“Nueva Gaceta Renana” – La cuestión del mensaje

La cuestión del mensaje

[“Neue Rheinische Zeitung” nº 8 del 8 de junio de 1848]

Colonia, 7 de junio. La Asamblea de Berlín ha decidido, pues, dirigir un mensaje al rey a fin de brindar al ministerio la oportunidad de exponer sus puntos de vista, de justificar su gestión hasta ahora. No ha de ser un mensaje de agradecimiento al viejo estilo de las Dietas, ni siquiera una muestra de respeto: Su Majestad, según confesión de Sus muy altos «responsables», no brinda sino el motivo «más oportuno», el «mejor», para poner en «conformidad» los principios de la mayoría con los del ministerio.

Si, de este modo, en el fondo la persona del rey es un simple medio de intercambio —nos remitimos de nuevo a las propias palabras del presidente del Consejo—, un signo de valor que solo sirve de intermediario para el negocio propiamente dicho, para la forma de la negociación no es en modo alguno indiferente. En primer lugar, con ello los representantes de la voluntad popular entran directamente en contacto con la corona, y de ahí puede derivarse muy fácilmente, ya en el propio debate sobre el mensaje, un reconocimiento de la teoría de la conciliación, una renuncia a la soberanía popular. En segundo lugar, no se querrá hablar al jefe de Estado necesitado de respeto del mismo modo que si uno se dirigiera directamente a los ministros. Uno se expresará con mayor reserva, insinuando más que hablando con franqueza, y luego sigue dependiendo de la decisión del ministerio si considera compatible con su permanencia una censura leve. Los puntos espinosos, aquellos en que las contradicciones aparecen del modo más crudo, posiblemente ni se tocarán o se rozarán solo superficialmente. El temor a una ruptura prematura con la corona, acompañada tal vez de consecuencias peligrosas, se dejará suscitar aquí fácilmente y encontrará una capa en la protesta de que no se quiere anticipar la discusión de fondo, más detallada, que vendrá después sobre cada una de las cuestiones.

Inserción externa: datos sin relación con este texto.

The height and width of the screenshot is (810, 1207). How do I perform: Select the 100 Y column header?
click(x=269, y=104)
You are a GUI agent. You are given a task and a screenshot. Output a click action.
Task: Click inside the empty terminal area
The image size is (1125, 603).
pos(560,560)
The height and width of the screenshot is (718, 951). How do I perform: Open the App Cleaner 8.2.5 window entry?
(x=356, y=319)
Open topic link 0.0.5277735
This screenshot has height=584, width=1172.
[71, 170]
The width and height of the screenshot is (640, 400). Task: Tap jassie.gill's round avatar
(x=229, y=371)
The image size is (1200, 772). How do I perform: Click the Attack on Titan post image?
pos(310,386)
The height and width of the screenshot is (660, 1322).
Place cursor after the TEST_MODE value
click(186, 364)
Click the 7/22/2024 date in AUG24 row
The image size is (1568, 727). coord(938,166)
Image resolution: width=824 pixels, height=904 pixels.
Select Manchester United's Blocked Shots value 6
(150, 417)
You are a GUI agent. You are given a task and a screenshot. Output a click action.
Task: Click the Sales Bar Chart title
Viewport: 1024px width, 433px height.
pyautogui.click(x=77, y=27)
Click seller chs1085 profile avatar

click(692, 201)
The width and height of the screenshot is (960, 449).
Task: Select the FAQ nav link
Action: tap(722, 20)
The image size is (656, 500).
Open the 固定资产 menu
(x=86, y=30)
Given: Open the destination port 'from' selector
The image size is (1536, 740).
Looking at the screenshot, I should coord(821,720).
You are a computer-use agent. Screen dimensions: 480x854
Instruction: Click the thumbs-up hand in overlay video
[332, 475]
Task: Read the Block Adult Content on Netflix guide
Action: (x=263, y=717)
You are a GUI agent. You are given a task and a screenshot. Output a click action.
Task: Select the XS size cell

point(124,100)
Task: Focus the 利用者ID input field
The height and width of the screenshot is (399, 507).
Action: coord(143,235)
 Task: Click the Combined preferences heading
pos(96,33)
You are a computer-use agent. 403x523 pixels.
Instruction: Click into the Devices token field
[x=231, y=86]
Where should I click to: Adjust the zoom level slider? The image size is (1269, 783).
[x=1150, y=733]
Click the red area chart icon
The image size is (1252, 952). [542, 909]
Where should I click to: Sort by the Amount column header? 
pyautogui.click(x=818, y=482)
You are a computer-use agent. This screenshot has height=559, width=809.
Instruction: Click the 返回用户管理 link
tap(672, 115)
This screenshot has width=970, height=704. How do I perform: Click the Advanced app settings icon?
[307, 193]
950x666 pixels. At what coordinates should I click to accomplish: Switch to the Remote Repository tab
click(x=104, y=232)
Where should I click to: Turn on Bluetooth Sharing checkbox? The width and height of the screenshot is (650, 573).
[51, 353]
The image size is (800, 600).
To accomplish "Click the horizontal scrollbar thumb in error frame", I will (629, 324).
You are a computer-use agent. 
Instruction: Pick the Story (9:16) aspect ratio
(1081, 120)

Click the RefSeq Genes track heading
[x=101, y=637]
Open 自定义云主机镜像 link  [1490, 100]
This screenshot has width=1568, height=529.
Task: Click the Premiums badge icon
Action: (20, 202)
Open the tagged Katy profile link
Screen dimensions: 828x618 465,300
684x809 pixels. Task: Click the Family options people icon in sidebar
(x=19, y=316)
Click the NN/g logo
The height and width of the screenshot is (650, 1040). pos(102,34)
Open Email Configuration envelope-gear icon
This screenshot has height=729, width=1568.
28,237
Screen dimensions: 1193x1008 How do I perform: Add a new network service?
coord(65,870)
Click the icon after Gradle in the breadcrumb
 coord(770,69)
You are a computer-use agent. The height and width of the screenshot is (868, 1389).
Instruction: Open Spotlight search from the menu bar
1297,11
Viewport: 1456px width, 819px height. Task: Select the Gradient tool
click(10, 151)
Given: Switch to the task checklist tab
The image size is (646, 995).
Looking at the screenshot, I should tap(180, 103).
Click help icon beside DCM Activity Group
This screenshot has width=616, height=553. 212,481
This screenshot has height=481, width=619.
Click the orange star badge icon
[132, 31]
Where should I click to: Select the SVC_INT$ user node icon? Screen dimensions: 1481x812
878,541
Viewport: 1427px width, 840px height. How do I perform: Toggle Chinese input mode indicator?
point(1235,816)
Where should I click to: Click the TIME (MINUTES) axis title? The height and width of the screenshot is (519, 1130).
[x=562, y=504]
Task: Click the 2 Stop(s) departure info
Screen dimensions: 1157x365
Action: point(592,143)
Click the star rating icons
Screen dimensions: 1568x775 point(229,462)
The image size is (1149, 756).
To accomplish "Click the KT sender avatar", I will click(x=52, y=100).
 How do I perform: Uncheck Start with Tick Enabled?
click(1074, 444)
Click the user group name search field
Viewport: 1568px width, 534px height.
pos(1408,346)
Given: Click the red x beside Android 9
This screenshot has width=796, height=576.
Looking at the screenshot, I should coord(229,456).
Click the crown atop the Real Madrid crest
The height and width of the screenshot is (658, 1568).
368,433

Así, la veneración sincera, sea hacia la persona del monarca, sea hacia el principio monárquico en general, y luego el recelo de ir demasiado lejos, el miedo a tendencias anárquicas, brindarán al ministerio en el debate sobre el mensaje ventajas inestimables, y el señor Camphausen pudo con razón llamar a esta ocasión la «más oportuna», la «mejor», para ganar una mayoría fuerte.

Ahora habrá que preguntarse si los representantes del pueblo están dispuestos a asumir esta posición de obediente dependencia. Ya la Asamblea constituyente ha cedido mucho al no haber llamado a rendir cuentas por iniciativa propia a los ministros por su gobierno provisional hasta ahora; esa hubiera tenido que ser su primera tarea; pues supuestamente ha sido convocada tan pronto precisamente para apoyar las disposiciones del gobierno en la voluntad popular indirecta. Por supuesto, ahora que se ha reunido parece que solo existe para «acordar con la corona una constitución que sea, esperémoslo, duradera».

Pero en vez de proclamar desde un principio su verdadera misión mediante una actitud semejante, la Asamblea ha tolerado la humillación de verse forzada por los ministros a tener que aceptar un informe de cuentas. De modo llamativo, ni uno solo de sus miembros ha opuesto a la moción de formar una comisión del mensaje la exigencia de que el ministerio compareciera ante la Cámara *sin* una «oportunidad» especial y con el único fin de responder por su gestión oficial anterior. Y sin embargo, este era el único argumento contundente contra un mensaje; frente a todas las demás razones, los ministros estaban por completo en su derecho.